DOCUMENT PASSAGE
If you have allergies, check this holiday list twice

allergySeasons greetings. And gesundheit.

Christmas greenery, holiday flowers and yuletide fires can inflame allergies, causing itchy eyes, runny noses and skin rashes, experts warn. No wonder Rudolph's nose was red.

Most holiday allergies are minor, but for anyone with asthma and other lung conditions, they can cause serious breathing problems, says allergist James Seltzer, chair of the Indoor Allergy Committee of the American College of Allergy, Asthma and Immunology.

In a study presented at the group's annual meeting last month, allergist Michael Alexander of Niagara Falls, Ontario, said air samples taken near Christmas trees in patients' homes showed "a tremendous amount" of mold being shed from the tree, especially when people handled the branches.

"When they were removing the decorations, there was something like a 20-times increase in the mold spores, and a 40-times increase in the pollen," he says. Researchers found grass and ragweed pollen that had settled in the tree branches, as well as pine pollen.

Resins or sap on tree trunks and branches also can cause skin irritation, he says, so "when handling trees or wreaths, wear gloves and long sleeves."

Even artificial trees can pose problems because they accumulate molds and dust in storage that can become airborne during setup and tree-trimming, Alexander says.

Other concerns:

Strong scents. Perfumed candles may produce soot and hydrocarbons that can irritate eyes and nose, and the strong fragrances of potpourri and room sprays may cause runny noses and itchy eyes, say allergists. Allergist James Sublett of the University of Louisville says plug-in room fresheners emit fine particulates that can be very irritating to people who have asthma, and some produce ozone, a respiratory toxin.

PROBLEM TO WORK ON
Please write down the part of the holiday allergy article above between "Even artificial trees" and "a respiratory toxin.", inclusive, word for word.

ENTRIES SUPPLIED
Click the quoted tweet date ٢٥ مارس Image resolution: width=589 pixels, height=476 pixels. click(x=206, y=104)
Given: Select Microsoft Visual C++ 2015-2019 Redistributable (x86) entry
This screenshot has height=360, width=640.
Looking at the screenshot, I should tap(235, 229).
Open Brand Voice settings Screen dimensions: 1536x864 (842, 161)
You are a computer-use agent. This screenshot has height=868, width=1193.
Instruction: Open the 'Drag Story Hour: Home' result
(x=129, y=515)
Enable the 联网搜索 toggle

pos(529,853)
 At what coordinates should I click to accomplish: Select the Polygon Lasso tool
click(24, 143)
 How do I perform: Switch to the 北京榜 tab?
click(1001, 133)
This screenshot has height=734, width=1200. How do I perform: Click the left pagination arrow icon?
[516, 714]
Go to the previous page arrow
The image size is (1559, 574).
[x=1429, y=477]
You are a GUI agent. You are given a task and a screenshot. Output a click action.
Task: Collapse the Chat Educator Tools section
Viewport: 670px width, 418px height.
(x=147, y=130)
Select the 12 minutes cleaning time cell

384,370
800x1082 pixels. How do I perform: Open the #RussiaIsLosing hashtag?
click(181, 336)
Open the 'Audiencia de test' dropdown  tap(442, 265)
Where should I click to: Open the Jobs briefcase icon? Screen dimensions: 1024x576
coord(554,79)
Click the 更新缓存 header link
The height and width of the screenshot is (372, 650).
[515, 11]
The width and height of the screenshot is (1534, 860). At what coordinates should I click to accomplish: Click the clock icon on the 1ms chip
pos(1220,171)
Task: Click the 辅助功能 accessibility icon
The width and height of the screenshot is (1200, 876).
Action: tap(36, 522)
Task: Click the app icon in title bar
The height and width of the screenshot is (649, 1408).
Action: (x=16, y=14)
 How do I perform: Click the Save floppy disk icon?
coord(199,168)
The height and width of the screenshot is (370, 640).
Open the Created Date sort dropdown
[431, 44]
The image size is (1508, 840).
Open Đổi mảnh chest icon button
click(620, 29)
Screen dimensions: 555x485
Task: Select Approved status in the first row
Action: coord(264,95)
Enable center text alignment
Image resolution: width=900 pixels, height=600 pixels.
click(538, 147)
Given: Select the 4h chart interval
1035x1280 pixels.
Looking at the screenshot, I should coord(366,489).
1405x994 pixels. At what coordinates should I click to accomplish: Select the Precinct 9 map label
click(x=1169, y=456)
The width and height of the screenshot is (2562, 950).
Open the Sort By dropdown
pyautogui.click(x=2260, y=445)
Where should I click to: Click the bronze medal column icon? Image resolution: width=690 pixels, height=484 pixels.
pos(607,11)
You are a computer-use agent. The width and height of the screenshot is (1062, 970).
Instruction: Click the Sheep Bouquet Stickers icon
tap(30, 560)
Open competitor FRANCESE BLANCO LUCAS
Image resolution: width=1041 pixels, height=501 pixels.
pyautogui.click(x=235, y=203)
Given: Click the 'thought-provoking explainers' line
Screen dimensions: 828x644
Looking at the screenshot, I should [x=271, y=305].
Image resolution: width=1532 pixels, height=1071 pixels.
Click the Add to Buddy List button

EXPECTED OUTPUT
Even artificial trees can pose problems because they accumulate molds and dust in storage that can become airborne during setup and tree-trimming, Alexander says.

Other concerns:

Strong scents. Perfumed candles may produce soot and hydrocarbons that can irritate eyes and nose, and the strong fragrances of potpourri and room sprays may cause runny noses and itchy eyes, say allergists. Allergist James Sublett of the University of Louisville says plug-in room fresheners emit fine particulates that can be very irritating to people who have asthma, and some produce ozone, a respiratory toxin.